= Assignment =
Leave the images behind and copy every record exactly.

= Records =

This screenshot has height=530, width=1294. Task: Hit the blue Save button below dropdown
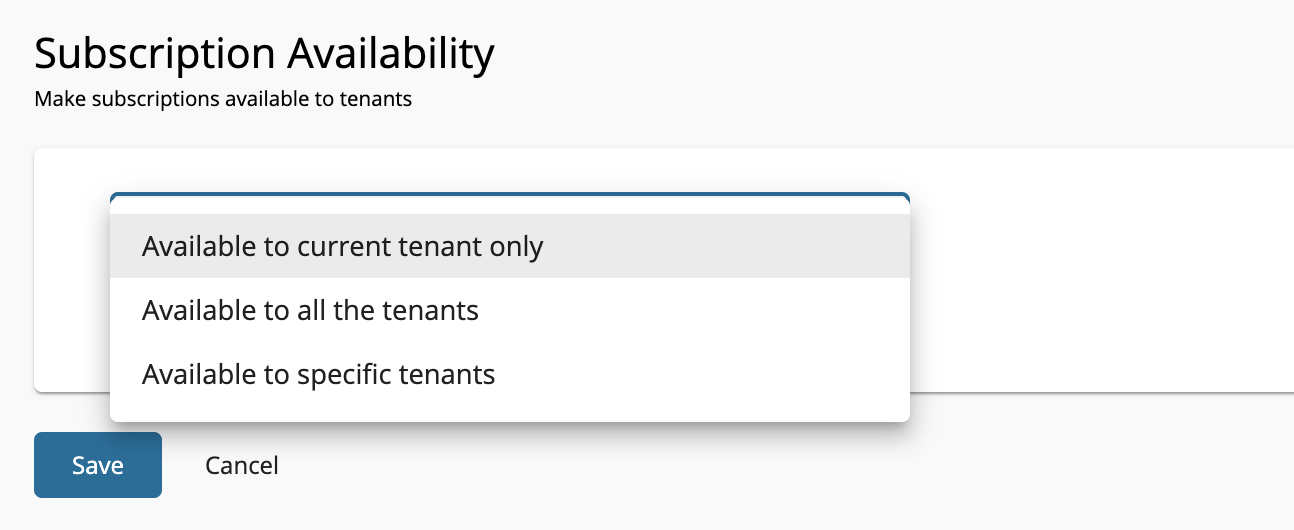(x=98, y=465)
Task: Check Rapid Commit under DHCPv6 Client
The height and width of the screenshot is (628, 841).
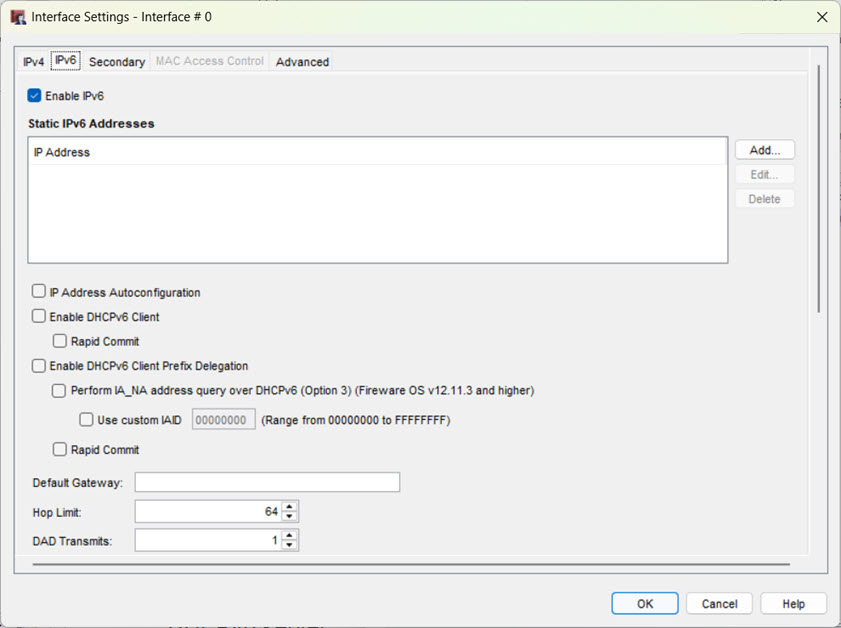Action: point(58,340)
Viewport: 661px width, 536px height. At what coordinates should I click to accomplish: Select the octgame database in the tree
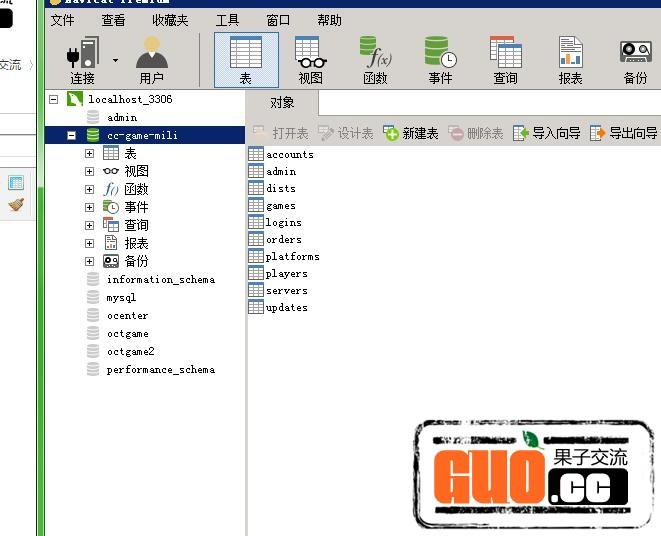click(x=128, y=334)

= Task answer =
This screenshot has height=530, width=1294. Task: Hit the blue Save button below dropdown
(x=98, y=465)
Task: Check Rapid Commit under DHCPv6 Client
The height and width of the screenshot is (628, 841).
Action: point(58,340)
Viewport: 661px width, 536px height. At what coordinates should I click to accomplish: Select the octgame database in the tree
click(x=128, y=334)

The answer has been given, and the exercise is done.